Брайна была приятно удивлена и немало смущена таким вниманием. Ведь Мотя Зоркин – известный лидер еврейской молодежи, один из организаторов комсомола, политкомиссар Красной Армии, воевавший на фронтах гражданской войны. И вдруг он посвящает ей свои стихи!
Мотя рассказал, что несколько дней назад был в бою с белополяками на Украине, а сейчас его отозвали с фронта в связи с подготовкой к 3-му общероссийскому съезду комсомола. Он подробно расспросил Брайну о её работе в Малаховке, очень удивился, что она ещё не вступила в комсомол, и выразил надежду на скорую встречу.
Не прошло и недели, как Зоркин прибыл в Малаховку с мандатом уполномоченного по проверке учебно-воспита- тельной работы. Он поселился в том же доме, где жила Брайна, и всем в колонии стало ясно, что у них роман.
Зоркин без промедления организовал ячейку РКСМ, куда вступили все молодые сотрудники колонии, в том числе и Брайна. Ознакомившись поближе с жизнью и учебой колонистов, Зоркин выступил с жёсткой критикой системы их воспитания. Он упрекал Шварцмана в недооценке значения культуры и политического просвещения, обвинил его в несоответствии новым революционным принципам воспитания. Шварцман был уязвлен и обижен, и это заметно отразилось на его отношениях с ни в чем не повинной Брайной.
В начале октября 1920 года состоялся 3-й Всероссийский съезд комсомола. В связи с тем, что еврейская молодежь в то время составляла значительную его часть, на съезде была образована еврейская секция Центрального комитета, и Зоркин стал её секретарем. От делегатов из Белоруссии стало известно, что Бобруйск оккупирован белополяками, в городе действует подпольный комсомольский комитет, и оккупанты арестовывают и расстреливают коммунистов и комсомольцев.
Брайну чрезвычайно взволновали эти известия. Тревога и беспокойство за свою семью, подруг и знакомых лишили её покоя, сна и аппетита. Напрасно Зоркин старался для её успокоения рассуждать о том, что уже идут переговоры о мире, что Бобруйск поляки наверняка вскоре оставят, так как претендуют лишь на западные районы Белоруссии. Брайна не могла успокоиться. В её растревоженном воображении вновь и вновь возникали родные лица, испуганные, растерянные, зовущие на помощь! «Если бы я была там, им было бы легче, – думала Брайна. – Увижу ли я их живыми и здоровыми?!» Нестерпимо хотелось знать, что же на самом деле там происходит.

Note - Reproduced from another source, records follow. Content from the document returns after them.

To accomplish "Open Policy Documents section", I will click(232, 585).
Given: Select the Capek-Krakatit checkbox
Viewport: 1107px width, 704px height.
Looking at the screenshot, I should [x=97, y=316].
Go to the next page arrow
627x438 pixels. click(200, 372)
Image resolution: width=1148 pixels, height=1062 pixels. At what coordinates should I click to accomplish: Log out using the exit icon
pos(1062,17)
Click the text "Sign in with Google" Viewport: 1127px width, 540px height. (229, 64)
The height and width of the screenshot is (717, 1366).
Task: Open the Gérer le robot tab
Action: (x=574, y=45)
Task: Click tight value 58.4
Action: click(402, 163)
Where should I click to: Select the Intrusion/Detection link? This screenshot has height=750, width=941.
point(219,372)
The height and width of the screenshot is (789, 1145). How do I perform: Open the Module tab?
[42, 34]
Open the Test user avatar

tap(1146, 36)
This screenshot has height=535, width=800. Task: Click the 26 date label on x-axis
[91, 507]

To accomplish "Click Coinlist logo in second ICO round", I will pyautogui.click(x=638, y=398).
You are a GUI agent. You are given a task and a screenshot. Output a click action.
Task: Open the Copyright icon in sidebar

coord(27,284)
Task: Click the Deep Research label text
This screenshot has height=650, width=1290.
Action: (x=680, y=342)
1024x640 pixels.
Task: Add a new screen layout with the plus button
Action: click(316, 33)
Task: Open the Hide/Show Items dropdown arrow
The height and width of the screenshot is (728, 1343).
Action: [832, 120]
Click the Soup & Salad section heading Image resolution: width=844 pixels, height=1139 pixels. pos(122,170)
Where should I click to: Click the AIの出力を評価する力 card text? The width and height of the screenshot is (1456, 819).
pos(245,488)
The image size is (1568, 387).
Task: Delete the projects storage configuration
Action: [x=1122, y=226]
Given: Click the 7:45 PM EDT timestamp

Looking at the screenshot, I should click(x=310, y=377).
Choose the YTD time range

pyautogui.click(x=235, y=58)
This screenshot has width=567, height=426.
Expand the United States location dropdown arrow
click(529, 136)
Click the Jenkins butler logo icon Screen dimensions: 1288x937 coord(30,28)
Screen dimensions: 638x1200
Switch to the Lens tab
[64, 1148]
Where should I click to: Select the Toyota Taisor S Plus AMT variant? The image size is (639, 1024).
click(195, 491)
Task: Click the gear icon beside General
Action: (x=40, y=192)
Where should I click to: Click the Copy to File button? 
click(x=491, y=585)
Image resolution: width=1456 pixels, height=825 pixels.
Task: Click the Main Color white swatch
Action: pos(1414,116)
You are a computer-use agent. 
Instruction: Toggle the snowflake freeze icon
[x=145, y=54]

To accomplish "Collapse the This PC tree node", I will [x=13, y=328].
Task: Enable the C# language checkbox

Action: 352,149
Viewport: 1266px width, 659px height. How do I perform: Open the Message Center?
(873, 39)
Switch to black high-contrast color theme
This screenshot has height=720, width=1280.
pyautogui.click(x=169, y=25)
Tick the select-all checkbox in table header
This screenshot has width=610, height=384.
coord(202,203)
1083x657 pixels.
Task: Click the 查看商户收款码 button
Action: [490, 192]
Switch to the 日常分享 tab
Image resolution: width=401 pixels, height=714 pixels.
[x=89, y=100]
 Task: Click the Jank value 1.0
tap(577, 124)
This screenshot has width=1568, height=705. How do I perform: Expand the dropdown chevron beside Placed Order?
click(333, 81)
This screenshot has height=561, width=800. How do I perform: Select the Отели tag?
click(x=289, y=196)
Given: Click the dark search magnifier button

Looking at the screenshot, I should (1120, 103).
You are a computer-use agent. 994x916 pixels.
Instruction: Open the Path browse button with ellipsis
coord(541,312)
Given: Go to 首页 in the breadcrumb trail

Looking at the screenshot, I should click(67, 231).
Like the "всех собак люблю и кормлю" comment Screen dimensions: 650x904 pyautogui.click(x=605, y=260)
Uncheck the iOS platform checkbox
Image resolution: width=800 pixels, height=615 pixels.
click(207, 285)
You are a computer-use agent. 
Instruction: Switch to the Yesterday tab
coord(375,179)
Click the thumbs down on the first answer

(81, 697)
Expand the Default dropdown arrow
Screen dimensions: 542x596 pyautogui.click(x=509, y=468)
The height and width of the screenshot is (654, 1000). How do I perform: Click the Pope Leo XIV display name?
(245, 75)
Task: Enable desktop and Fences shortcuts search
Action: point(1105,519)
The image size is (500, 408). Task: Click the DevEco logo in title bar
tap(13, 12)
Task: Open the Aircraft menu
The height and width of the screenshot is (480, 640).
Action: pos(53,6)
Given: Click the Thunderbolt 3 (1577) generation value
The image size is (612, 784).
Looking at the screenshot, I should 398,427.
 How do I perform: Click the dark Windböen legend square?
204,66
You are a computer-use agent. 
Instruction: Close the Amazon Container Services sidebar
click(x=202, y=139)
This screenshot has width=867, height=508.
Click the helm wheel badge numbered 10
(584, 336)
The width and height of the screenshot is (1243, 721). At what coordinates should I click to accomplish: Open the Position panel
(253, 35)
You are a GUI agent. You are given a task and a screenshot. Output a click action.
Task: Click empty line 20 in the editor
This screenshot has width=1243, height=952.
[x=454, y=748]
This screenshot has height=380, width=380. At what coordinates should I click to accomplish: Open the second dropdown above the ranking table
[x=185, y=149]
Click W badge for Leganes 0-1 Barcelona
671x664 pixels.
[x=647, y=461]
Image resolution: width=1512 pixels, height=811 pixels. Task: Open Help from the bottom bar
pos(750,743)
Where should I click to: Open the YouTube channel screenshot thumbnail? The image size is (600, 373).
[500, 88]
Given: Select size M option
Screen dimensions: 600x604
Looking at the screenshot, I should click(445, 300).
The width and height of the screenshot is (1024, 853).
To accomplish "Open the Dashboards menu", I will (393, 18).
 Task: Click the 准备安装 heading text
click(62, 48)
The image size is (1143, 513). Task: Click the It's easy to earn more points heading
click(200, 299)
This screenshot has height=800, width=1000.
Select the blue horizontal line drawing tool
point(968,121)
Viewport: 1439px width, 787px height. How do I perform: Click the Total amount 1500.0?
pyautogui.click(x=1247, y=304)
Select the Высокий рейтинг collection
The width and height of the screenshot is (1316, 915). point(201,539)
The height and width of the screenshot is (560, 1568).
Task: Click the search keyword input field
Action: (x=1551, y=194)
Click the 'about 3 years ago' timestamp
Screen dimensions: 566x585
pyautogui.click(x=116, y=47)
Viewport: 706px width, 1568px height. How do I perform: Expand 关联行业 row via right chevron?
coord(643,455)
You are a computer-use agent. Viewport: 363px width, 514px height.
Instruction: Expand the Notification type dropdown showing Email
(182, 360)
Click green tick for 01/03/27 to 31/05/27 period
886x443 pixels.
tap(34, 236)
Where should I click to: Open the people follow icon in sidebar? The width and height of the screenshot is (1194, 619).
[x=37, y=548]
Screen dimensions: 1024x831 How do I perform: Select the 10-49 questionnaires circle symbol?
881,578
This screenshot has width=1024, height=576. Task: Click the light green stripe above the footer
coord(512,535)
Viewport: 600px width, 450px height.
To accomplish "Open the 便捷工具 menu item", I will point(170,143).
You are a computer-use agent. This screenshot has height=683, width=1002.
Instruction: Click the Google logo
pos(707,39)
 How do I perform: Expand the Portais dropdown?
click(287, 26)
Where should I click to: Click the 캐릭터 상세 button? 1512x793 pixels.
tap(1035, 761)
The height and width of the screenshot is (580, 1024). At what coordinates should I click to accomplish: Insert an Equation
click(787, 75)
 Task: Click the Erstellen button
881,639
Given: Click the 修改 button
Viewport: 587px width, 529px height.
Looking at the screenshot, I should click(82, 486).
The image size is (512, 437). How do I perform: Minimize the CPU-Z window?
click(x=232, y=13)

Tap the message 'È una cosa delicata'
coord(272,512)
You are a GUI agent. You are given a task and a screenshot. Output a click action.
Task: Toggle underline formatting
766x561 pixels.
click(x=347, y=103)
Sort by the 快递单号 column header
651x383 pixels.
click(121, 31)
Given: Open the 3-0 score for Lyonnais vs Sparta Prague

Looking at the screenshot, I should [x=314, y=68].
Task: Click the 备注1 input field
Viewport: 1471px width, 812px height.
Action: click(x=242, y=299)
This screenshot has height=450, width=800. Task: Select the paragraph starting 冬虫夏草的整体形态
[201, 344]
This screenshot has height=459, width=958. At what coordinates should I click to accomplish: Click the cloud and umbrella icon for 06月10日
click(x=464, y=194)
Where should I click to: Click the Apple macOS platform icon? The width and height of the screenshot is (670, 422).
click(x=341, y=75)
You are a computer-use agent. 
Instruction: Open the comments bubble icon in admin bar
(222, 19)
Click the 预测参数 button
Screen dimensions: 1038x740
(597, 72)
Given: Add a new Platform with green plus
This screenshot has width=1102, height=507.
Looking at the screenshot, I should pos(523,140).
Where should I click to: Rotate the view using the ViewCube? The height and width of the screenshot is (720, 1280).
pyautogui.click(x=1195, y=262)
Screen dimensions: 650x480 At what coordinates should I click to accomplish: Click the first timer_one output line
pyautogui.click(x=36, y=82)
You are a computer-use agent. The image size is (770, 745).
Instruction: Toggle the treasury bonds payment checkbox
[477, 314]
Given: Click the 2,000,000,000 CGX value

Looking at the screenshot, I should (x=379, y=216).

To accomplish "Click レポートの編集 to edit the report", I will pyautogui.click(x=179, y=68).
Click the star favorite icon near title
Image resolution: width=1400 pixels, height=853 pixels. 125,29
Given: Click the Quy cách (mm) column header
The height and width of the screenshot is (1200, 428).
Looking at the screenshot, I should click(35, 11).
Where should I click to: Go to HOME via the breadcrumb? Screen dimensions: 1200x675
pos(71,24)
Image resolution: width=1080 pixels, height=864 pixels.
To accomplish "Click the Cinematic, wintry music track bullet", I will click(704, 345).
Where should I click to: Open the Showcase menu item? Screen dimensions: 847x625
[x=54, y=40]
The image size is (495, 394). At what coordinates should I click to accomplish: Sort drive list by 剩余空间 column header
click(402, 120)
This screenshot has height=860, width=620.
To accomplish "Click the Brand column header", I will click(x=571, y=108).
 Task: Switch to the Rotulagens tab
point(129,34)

В связи с новым назначением Зоркин перебрался в Москву. Не желая расставаться с Брайной, он настаивал, чтобы она перешла на работу в секретариат еврейской секции Центрального комитета комсомола. Брайне не хотелось уходить из малаховской колонии, работа в ЦК её совершенно не привлекала, но она любила и уважала Зоркина и верила, что он лучше неё понимает, где она сможет принести больше пользы.
И хотя Шварцман обещал через несколько месяцев помочь Брайне поступить в пединститут, она приняла деловое предложение Зоркина и в конце октября 1920 года поселилась в общежитии ЦК комсомола, приступив к работе в еврейской секции ЦК.
3 Дер Нистер (1884-1950), наст. имя и фамилия Пинхус Менделевич Каганович — еврейский писатель.
4 Давид Бергельсон (1884-1952) — еврейский писатель, драматург.
5 Давид Гофштейн (1889-1952) — еврейский советский поэт и переводчик.
6 Иехезкель Добрушин (1883-1953) – видный еврейский прозаик, поэт, драматург, критик, театровед и публицист, профессор.
7 Марк Шагал (1887-1985) – русский и французский живописец, график, театральный художник, иллюстратор, мастер монументальных и прикладных видов искусства. Поэт, писавший на идише.
8 Юлий Энгель (1868-1927) — музыковед, переводчик, фольклорист, композитор.